Clearer for you. Muddier for me.

>So, I assume if it's all done like that and business tier is deployed on a server, clients can connect to it as to remote .Net objects which are still running as Serviced Components on a server and take advantage of COM+ declarative Transactions? Then i only need to make sure the ORM layer doesn't interfere with that and all Business Objects are derived from EnterpriseServices.ServiedComponent. (Doesn't look like they changed this requirement, but that's not a big deal i think).
>

If you use Windows 2000 (COM+ 1.5) then there is a feature called SWC (Services without Components). This is a little-known, little-discussed gem inside .NET 1.1. So you can use code like this (pardon my VB, I'm just pasting the code):
ServiceDomain.Enter(config)
MessageBox.Show("Is caller in everyone role: " & _
    ContextUtil.IsCallerInRole("Everyone").ToString())
ServiceDomain.Leave()
All code between the Enter and Leave runs inside the context of COM+ and your business objects don't have to derive from ServicedComponent.

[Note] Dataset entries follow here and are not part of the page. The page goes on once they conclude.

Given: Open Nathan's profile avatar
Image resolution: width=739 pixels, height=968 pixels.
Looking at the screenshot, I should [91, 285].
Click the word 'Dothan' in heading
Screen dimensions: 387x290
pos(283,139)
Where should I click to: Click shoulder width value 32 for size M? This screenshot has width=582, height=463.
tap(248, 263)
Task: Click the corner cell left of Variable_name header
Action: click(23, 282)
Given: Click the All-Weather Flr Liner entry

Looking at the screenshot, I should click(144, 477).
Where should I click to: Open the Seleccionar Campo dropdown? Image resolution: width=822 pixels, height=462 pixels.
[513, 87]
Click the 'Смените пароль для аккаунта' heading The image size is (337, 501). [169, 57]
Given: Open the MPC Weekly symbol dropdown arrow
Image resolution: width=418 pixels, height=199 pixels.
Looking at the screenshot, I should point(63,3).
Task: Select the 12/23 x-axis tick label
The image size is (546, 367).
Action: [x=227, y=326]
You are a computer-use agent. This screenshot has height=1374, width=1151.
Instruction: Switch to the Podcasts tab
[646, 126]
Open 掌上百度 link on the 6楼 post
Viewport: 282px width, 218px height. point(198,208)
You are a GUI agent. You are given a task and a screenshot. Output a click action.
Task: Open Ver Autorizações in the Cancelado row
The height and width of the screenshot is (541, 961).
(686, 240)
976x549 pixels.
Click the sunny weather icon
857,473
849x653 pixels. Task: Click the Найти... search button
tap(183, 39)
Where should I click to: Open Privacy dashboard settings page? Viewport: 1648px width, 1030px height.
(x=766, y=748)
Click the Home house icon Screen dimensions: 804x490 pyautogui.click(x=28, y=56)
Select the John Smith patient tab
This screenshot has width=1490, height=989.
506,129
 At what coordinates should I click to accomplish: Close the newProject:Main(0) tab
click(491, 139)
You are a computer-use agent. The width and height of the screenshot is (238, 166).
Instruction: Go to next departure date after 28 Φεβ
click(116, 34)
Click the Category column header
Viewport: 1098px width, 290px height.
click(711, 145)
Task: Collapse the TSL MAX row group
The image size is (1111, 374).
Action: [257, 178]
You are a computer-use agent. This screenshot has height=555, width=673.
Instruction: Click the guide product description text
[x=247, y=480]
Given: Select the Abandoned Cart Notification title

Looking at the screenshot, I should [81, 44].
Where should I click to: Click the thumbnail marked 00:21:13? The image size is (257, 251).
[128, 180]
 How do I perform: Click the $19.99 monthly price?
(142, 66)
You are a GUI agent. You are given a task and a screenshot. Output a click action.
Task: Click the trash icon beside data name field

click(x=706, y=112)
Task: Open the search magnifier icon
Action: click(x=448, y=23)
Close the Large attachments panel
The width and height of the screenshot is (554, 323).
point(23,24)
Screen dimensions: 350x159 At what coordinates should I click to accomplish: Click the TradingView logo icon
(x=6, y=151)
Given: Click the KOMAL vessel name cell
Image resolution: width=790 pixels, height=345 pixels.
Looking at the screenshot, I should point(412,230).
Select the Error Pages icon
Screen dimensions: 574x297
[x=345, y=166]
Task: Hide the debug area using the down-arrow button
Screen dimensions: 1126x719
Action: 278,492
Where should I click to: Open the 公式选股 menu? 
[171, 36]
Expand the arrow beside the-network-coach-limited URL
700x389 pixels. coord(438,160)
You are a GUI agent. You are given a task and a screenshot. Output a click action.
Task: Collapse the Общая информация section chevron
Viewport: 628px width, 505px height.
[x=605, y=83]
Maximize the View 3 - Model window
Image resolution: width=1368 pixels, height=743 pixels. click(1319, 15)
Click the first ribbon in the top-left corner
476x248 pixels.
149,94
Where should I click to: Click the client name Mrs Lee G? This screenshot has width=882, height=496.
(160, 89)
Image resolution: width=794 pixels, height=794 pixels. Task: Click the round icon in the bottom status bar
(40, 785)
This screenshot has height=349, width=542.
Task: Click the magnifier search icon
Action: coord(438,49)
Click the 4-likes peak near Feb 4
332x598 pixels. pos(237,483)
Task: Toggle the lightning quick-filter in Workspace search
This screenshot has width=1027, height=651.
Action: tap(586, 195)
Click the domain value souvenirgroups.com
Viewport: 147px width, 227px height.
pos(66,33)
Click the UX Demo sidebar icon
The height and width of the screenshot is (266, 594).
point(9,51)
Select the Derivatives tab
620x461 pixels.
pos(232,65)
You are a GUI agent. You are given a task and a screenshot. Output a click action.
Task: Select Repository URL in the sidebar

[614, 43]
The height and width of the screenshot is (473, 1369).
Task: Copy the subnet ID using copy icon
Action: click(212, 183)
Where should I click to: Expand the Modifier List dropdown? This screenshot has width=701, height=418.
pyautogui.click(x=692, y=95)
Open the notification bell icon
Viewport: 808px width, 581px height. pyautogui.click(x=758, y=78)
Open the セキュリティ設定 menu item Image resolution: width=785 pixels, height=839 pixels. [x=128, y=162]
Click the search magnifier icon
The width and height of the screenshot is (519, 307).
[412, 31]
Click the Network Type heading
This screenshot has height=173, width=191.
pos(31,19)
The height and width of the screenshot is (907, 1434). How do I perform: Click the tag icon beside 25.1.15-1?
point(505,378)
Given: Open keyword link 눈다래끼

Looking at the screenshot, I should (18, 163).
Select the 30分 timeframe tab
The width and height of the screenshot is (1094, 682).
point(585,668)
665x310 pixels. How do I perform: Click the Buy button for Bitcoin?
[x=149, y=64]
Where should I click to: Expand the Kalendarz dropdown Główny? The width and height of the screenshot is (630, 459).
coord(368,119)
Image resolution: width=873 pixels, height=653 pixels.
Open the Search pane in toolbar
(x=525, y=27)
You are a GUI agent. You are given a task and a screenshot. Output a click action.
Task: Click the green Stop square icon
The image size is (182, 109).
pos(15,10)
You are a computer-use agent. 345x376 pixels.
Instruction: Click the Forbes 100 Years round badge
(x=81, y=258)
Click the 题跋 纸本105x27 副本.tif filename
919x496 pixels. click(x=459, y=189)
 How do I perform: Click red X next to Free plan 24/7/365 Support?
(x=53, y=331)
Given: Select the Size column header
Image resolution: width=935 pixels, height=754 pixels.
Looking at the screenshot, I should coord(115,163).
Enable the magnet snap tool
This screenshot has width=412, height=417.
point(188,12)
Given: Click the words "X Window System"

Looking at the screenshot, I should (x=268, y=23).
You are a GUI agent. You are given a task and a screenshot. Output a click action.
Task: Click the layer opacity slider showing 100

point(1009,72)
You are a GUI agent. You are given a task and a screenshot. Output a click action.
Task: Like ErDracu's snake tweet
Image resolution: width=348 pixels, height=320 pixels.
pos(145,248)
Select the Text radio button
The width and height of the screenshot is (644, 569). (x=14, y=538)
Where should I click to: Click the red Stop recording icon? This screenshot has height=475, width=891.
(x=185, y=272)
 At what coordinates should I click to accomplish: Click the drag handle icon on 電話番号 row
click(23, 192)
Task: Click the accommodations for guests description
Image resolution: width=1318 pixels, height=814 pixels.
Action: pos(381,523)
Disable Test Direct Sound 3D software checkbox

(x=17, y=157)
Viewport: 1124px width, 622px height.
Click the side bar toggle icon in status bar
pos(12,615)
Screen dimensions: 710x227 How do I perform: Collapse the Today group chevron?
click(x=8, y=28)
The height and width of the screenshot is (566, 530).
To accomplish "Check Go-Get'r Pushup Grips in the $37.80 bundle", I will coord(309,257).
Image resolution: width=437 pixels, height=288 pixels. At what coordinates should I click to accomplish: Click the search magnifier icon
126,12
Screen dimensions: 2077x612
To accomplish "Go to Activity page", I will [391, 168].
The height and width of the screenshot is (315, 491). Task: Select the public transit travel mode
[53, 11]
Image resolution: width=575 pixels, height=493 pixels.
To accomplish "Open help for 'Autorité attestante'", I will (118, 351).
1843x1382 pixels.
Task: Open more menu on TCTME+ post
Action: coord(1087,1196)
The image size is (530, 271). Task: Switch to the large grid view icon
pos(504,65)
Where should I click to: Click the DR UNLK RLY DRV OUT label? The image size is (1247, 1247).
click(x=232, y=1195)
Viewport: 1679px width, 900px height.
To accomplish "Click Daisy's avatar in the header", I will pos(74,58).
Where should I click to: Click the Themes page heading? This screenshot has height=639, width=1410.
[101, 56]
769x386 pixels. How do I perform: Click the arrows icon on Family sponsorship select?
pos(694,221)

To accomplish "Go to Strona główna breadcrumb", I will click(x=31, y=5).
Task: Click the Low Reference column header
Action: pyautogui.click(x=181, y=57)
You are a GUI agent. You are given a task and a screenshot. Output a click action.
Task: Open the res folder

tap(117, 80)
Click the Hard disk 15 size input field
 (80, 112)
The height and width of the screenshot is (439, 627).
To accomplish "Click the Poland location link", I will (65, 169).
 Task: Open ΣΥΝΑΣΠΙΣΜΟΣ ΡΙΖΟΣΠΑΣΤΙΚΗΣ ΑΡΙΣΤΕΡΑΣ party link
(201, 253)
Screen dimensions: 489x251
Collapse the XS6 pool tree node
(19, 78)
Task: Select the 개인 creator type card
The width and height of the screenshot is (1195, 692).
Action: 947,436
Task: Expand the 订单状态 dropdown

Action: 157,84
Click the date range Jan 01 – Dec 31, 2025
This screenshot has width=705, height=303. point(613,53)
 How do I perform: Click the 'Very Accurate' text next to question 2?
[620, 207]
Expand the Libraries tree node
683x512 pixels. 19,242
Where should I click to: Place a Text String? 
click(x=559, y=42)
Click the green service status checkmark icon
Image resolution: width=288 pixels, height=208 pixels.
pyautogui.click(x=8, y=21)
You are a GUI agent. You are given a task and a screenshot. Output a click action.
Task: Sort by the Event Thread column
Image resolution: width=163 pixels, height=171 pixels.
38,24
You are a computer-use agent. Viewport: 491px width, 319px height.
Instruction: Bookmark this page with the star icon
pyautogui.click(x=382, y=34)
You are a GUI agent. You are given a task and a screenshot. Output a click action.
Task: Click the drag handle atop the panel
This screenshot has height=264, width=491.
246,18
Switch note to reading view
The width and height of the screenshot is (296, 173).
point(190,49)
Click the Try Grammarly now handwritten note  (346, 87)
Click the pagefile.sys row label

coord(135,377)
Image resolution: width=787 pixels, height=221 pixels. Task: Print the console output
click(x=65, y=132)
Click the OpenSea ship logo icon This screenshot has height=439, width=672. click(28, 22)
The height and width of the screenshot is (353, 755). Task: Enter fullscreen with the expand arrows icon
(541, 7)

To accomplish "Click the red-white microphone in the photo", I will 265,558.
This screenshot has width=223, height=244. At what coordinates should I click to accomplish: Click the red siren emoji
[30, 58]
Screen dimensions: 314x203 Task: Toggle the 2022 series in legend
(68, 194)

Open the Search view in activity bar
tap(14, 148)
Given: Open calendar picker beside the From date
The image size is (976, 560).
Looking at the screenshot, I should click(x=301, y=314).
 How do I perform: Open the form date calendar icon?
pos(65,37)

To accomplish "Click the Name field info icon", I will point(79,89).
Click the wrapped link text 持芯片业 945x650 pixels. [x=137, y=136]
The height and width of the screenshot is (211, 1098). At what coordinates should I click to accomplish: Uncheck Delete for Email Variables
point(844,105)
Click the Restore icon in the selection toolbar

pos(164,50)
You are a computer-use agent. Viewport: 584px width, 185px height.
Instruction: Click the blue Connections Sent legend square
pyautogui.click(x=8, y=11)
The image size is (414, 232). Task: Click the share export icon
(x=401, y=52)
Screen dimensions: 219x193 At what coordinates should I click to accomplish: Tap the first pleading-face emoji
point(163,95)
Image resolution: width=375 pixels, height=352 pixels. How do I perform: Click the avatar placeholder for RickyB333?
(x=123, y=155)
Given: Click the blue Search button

Read about it here http://www.3leaf.com/default/articles/ea/serviceswithoutcomponents.aspx


> Then for the Security to work I only need to somehow pass the Identity of the client's process to this layer, right? I mean I don't think that
> AppDomain.CurrentDomain.SetPrincipalPolicy(PrincipalPolicy.WindowsPrincipal)
>will work in case of remote clients each connecting to the same AppDomain, I would assume, but all having different Identities... Or how does it work?
>

That's a good question. I think the security identity is passed to the remote appdomain, but I'm not sure.

>And since it's COM+ serviced I don't have to worry about scalability issues, right? At least in theory? Just make sure I correctly specify which objects are stateless (or what's the word in .Net? "Well known"?) - server decides when to create and delete the instance and it doesn't matter which instance serves which client; and objects that are not stateless - client decides when to instantiate it and when to delete.
>

I think you have to make a decision early on: Use COM+ and get all of its extra capabilities (transactions, security, enterprise services) or use .NET Remoting. Both technologies do similar things, but with COM+ you get a ton of built-in services. With Remoting you will have to roll your own transactions but I'm not sure about security. As far as statefulness, I think the stateful objects would be MarshalByValue so the client can keep the object's state.

Now, any client will talk to a ServicedComponent through a proxy so those should be stateless components, as you say.

In general, I try not to use remoting. Its easier to just have the middle-tier objects instantiated in the client's appdomain.

>And then if it all runs on Windows 2003 Advanced Server(s), I even get failover, right?

I think the product is called Application Center 2000 that provides failover, clustering, load balancing for COM+, but not for plain .NET remoting.